The Globe and Mail has reported, "Since 2012, the billionaire Irving family has been advocating a proposal called Energy East."

The 4,400-kilometre pipeline would transport 1.1 million barrels per day from northern Alberta to New Brunswick and markets beyond. The Pembina Institute has calculated the pipeline would result in 32 million tonnes of greenhouse gases a year (not counting the subsequent emissions related to refining, refined transportation, distribution and consumption). They also note that filling the Energy East pipeline would help spur 650,000 to 750,000 barrels per day of additional production from the tar sands, a 40 per cent increase in extraction.

The newspaper highlights, "If it is built, it will stop ... at a $300-million marine terminal (the Irvings) are planning to build in Saint John, New Brunswick, to service the project. The Irvings also would be among the top beneficiaries. A study commissioned by TransCanada and prepared by Deloitte calculated that the pipeline's access to cheaper crude from the west would save as much as $1.2-billion per year for a refinery owned by the Irvings ... The family's industrial empire in New Brunswick, a century in the making, can help make (the pipeline) possible ... Their flagship company, Irving Oil, runs the East Coast's only ice-free, deep-water oil port capable of receiving the largest crude tankers.

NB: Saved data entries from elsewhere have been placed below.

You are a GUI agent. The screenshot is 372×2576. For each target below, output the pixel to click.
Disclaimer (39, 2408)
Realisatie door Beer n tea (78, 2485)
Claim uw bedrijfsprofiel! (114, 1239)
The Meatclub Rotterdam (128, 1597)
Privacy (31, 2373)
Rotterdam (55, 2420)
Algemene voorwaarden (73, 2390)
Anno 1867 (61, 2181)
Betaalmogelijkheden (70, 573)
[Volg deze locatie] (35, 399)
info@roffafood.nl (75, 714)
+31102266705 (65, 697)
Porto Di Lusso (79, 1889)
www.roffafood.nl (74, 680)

It also operates Canada's largest oil refinery -- the source of nearly one in three tanks of gasoline imported to the East Coast of the United States. ... Irving Oil's CEO, Paul Browning, said at the formal announcement of Energy East that the company was 'extremely pleased to be partnering with TransCanada.'"

"In October 2012, representatives from Irving Oil and New Brunswick's government travelled to the western Canadian oil hub of Calgary to present their alternative: a west-east oil pipeline that would go all the way to the Atlantic. Irving Oil had asked for the meeting, according to a person who attended. Waiting for them in a conference room were Canadian provincial energy officials, executives from TransCanada, and representatives from industry heavyweights Canadian Natural Resources, Imperial Oil, Suncor, and Shell Canada."

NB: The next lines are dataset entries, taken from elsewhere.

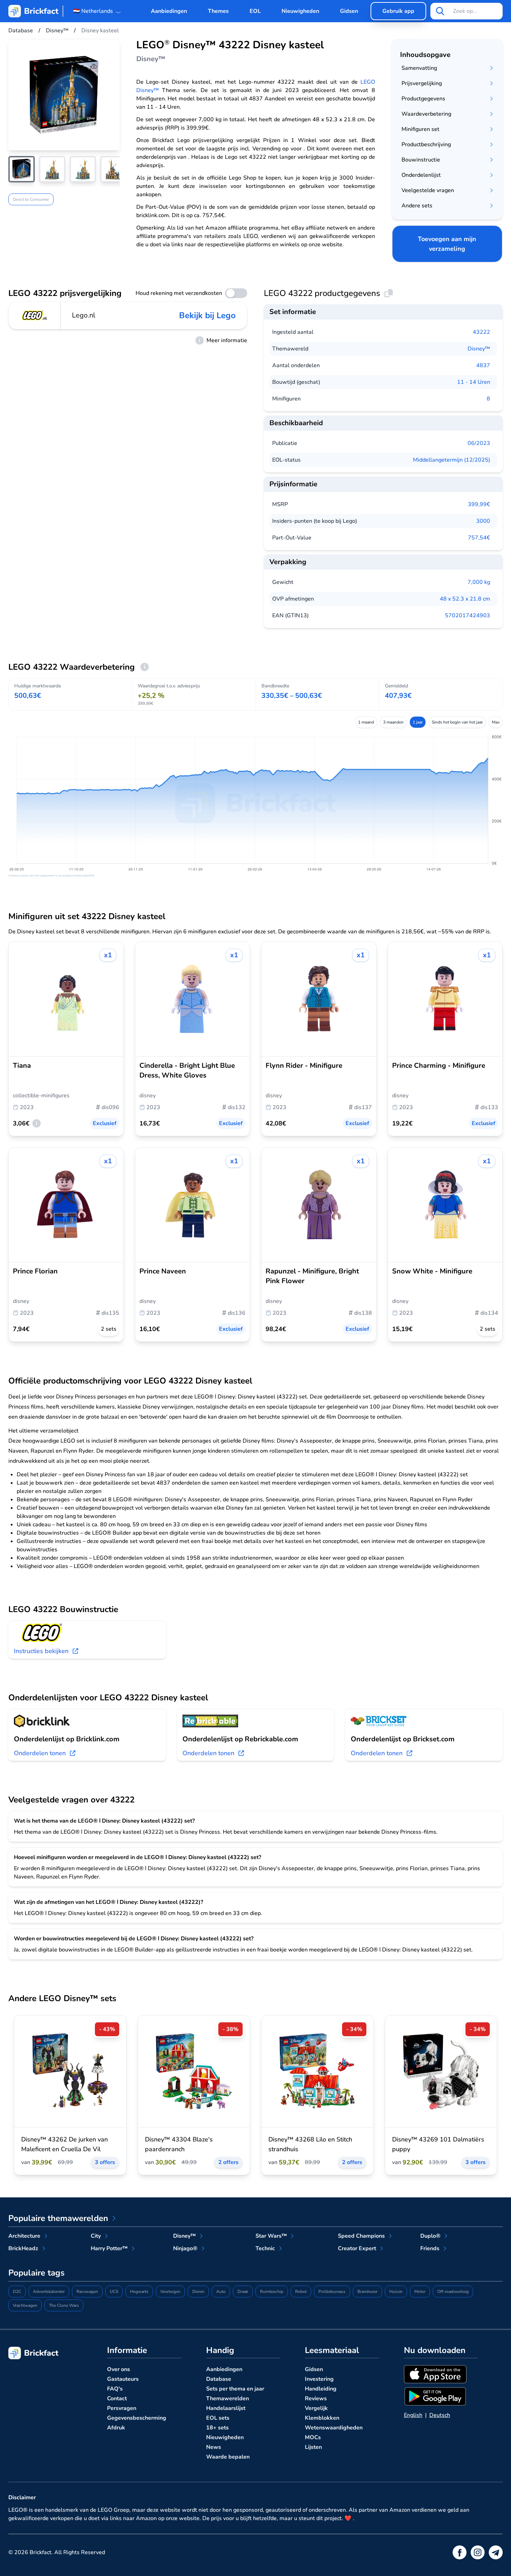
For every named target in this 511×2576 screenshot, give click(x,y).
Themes (218, 11)
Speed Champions (361, 2235)
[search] (440, 11)
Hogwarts (139, 2291)
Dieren (198, 2291)
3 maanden (393, 722)
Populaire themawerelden (58, 2218)
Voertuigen (170, 2291)
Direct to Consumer (31, 199)
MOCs (313, 2437)
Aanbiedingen (169, 11)
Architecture (24, 2235)
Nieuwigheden (300, 11)
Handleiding (320, 2389)
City (96, 2235)
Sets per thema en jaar (235, 2389)
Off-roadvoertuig (453, 2291)
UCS (114, 2291)
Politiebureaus (332, 2291)
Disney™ (479, 349)
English (413, 2415)
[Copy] (388, 293)
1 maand (366, 722)
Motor (419, 2291)
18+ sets (217, 2427)
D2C (17, 2291)
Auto (221, 2291)
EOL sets (217, 2418)
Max (496, 722)
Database (218, 2379)
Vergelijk (316, 2408)
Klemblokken (322, 2418)
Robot (301, 2291)
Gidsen (349, 11)
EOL (255, 11)
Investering (319, 2379)
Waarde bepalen (228, 2457)
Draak (242, 2291)
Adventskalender (49, 2291)
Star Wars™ (271, 2235)
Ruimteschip (271, 2291)
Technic (265, 2248)
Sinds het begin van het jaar (457, 722)
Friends (429, 2248)
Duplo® (430, 2235)
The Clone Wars (64, 2305)
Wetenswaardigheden (334, 2427)
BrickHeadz (23, 2248)
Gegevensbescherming (136, 2418)
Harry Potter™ (109, 2248)
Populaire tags (36, 2273)
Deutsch (439, 2415)
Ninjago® (185, 2248)
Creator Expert (357, 2248)
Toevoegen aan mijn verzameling (447, 244)
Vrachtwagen (25, 2305)
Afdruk (116, 2427)
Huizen (396, 2291)
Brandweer (367, 2291)
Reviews (316, 2398)
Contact (117, 2398)
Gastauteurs (123, 2379)
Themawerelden (227, 2398)
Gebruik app (398, 11)
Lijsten (313, 2447)
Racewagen (87, 2291)
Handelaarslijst (225, 2408)
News (213, 2447)
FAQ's (115, 2389)
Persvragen (121, 2408)
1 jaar (418, 722)
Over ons (118, 2369)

"According to (New Brunswick energy minister Craig) Leonard and others at the meeting, Mike Ashar, at the time the CEO of Irving Oil, outlined how a pipeline east across Canada to Saint John could help get Alberta's oil efficiently to the world market, paving the way for higher prices and the potential for expanded production. Ashar said the pipeline could provide a reason to build Canada's first oil sands upgrader -- a facility that processes tar sands into a product that can be more easily refined into gasoline, diesel and other fuels -- on the Atlantic coast. There, lower labour costs and easy access to imports could reduce the facility's multibillion-dollar price tag by 40 per cent, according to an attendee who asked not to be named."

While the New Brunswick government appears to unquestionably back the pipeline, Conservation Council of New Brunswick activists Matt Abbott and Stephanie Merrill have commented, "In New Brunswick, we have a long way to go in coming to terms with the risks as the 400 kilometres of new pipeline is proposed to cross 195 waterways, provincially significant wetlands, 3 Natural Protected areas, a number of municipal aquifers and unceded Wabanakai territory." Abbott has also said that existing tanker traffic in the Bay of Fundy is already disrupting whales and other marine mammals, and a double or tripling of traffic (with the tanker traffic resulting from this export pipeline) will only make matters worse."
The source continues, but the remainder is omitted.